─── Task inputs

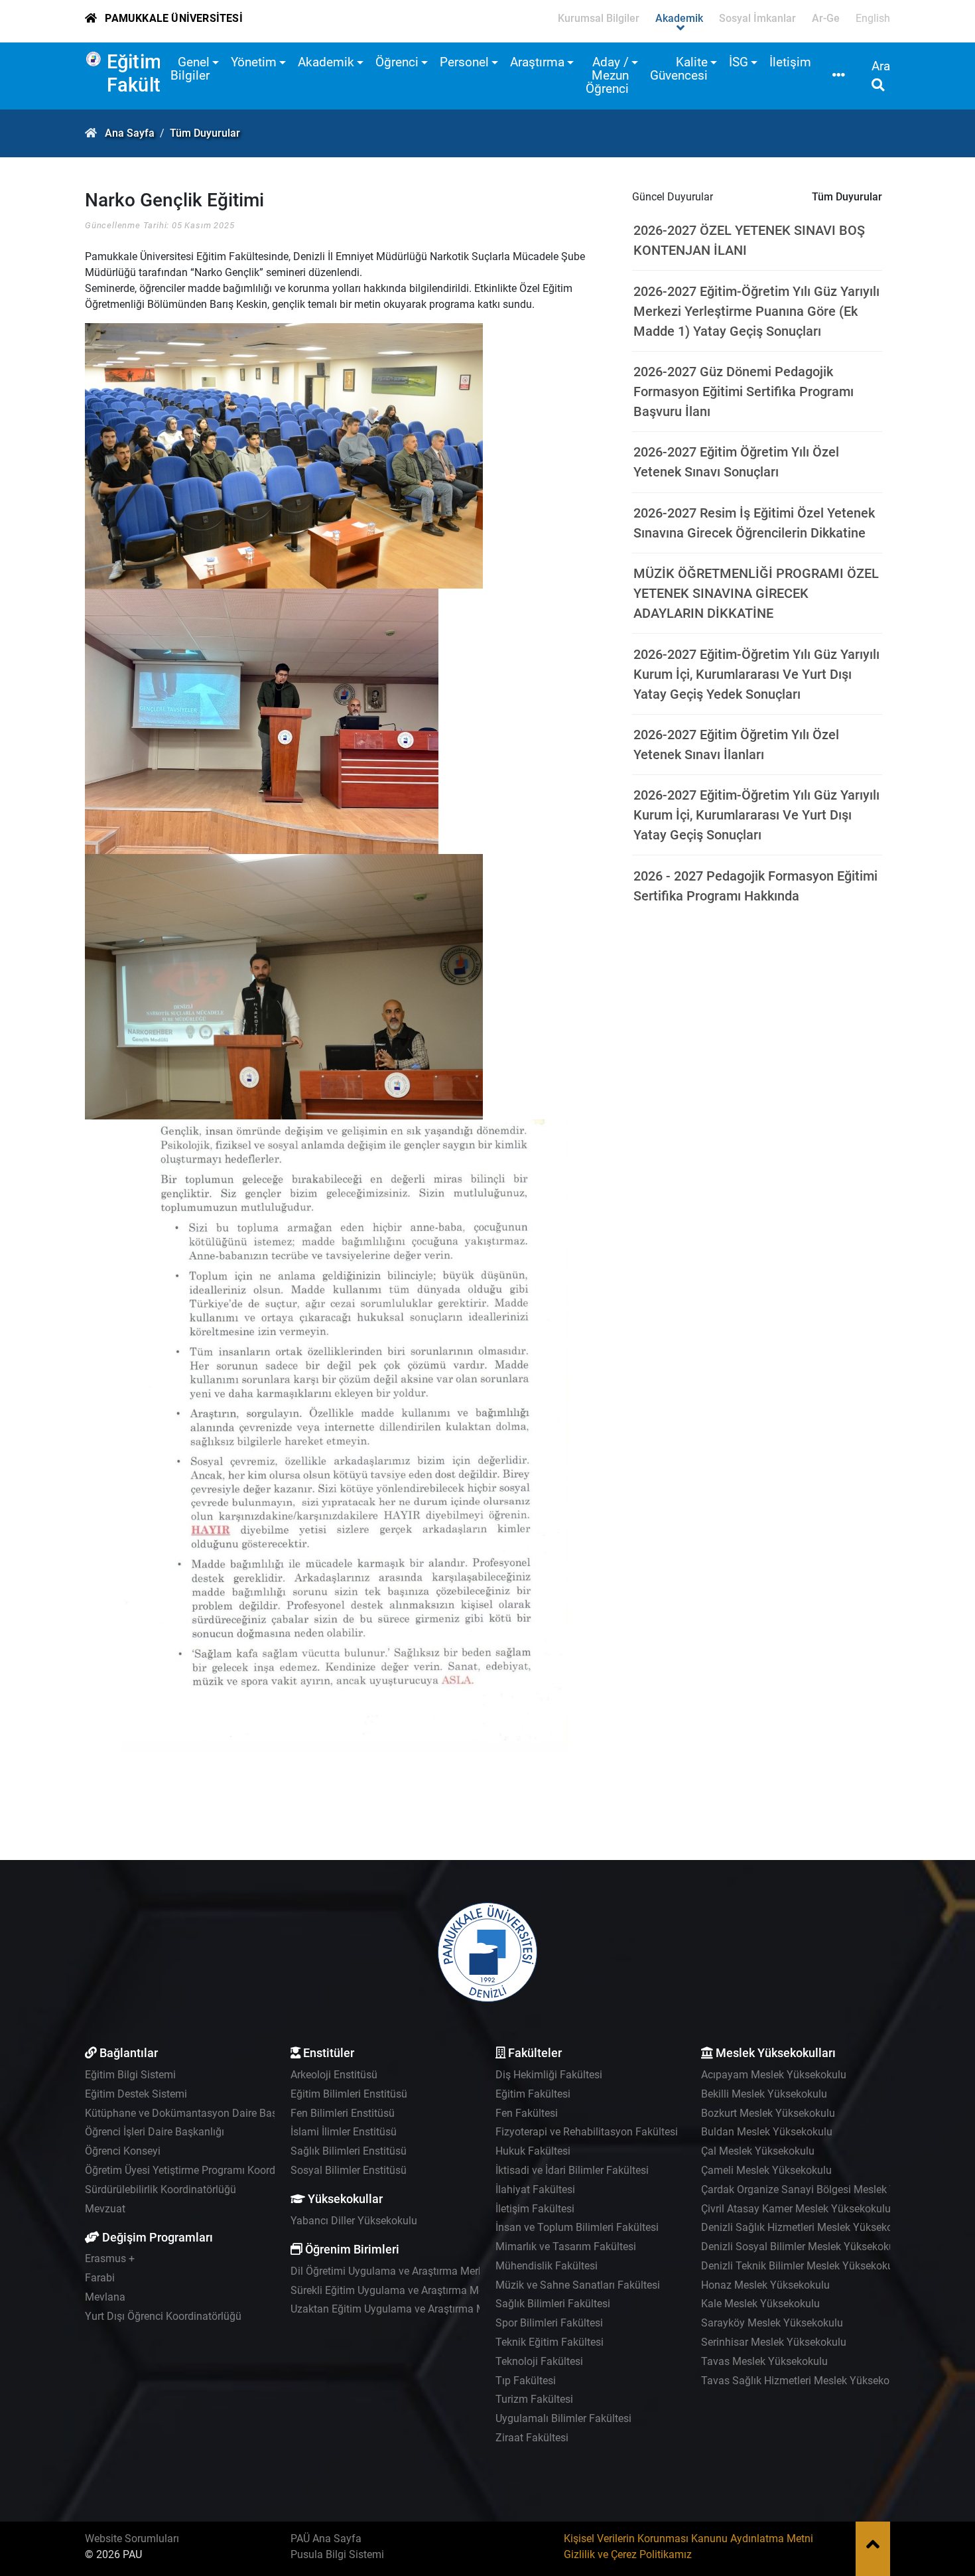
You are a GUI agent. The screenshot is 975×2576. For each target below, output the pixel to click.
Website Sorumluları (132, 2538)
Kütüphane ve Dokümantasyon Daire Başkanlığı (196, 2113)
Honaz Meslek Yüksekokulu (765, 2285)
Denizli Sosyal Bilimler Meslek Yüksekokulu (802, 2246)
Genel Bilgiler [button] (190, 68)
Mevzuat (105, 2208)
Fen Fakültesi (526, 2113)
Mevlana (105, 2297)
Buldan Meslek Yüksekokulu (766, 2131)
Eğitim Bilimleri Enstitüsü (349, 2094)
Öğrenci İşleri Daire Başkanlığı (154, 2131)
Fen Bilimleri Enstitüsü (343, 2113)
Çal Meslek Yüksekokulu (757, 2151)
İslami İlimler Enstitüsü (344, 2131)
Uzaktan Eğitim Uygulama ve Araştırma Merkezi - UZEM (420, 2309)
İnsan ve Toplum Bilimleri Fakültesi (577, 2227)
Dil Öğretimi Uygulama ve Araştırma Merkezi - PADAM (416, 2271)
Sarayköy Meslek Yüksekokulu (772, 2323)
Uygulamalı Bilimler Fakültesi (563, 2418)
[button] (838, 76)
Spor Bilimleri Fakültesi (549, 2323)
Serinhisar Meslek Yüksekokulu (773, 2342)
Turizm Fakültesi (534, 2399)
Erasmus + (110, 2258)
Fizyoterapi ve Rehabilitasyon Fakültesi (586, 2131)
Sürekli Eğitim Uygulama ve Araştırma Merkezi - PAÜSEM (423, 2290)
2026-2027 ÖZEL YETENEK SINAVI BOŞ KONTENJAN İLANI (749, 240)
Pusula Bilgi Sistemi (337, 2554)
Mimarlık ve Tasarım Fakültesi (565, 2246)
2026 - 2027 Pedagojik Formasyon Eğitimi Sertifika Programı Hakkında (755, 886)
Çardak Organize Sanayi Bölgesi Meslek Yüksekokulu (825, 2189)
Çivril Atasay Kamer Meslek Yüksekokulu (796, 2208)
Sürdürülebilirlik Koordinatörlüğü (160, 2189)
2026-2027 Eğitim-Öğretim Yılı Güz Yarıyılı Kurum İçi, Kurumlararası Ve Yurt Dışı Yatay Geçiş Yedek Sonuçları (756, 674)
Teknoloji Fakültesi (539, 2361)
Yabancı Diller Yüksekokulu (354, 2220)
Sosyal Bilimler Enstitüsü (349, 2170)
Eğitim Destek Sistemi (136, 2094)
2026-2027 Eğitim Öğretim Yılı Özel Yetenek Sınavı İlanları (736, 744)
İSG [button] (738, 62)
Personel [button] (464, 62)
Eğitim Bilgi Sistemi (130, 2074)
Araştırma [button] (537, 62)
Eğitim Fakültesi (146, 73)
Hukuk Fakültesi (532, 2151)
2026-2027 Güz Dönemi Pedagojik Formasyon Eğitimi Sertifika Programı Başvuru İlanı (743, 391)
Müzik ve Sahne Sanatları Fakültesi (577, 2285)
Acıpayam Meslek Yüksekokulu (773, 2074)
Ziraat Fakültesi (531, 2437)
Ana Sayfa (130, 133)
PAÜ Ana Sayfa (326, 2538)
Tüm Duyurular (205, 133)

──────

Work instruction
In the entries above, find the line with "Pusula Bilgi Sistemi (337, 2554)" and the line with "Yabancı Diller Yüksekokulu (354, 2220)", then restate word for word both of them and every line between, with nothing more.

Reply
Pusula Bilgi Sistemi (337, 2554)
Mimarlık ve Tasarım Fakültesi (565, 2246)
2026 - 2027 Pedagojik Formasyon Eğitimi Sertifika Programı Hakkında (755, 886)
Çardak Organize Sanayi Bölgesi Meslek Yüksekokulu (825, 2189)
Çivril Atasay Kamer Meslek Yüksekokulu (796, 2208)
Sürdürülebilirlik Koordinatörlüğü (160, 2189)
2026-2027 Eğitim-Öğretim Yılı Güz Yarıyılı Kurum İçi, Kurumlararası Ve Yurt Dışı Yatay Geçiş Yedek Sonuçları (756, 674)
Teknoloji Fakültesi (539, 2361)
Yabancı Diller Yüksekokulu (354, 2220)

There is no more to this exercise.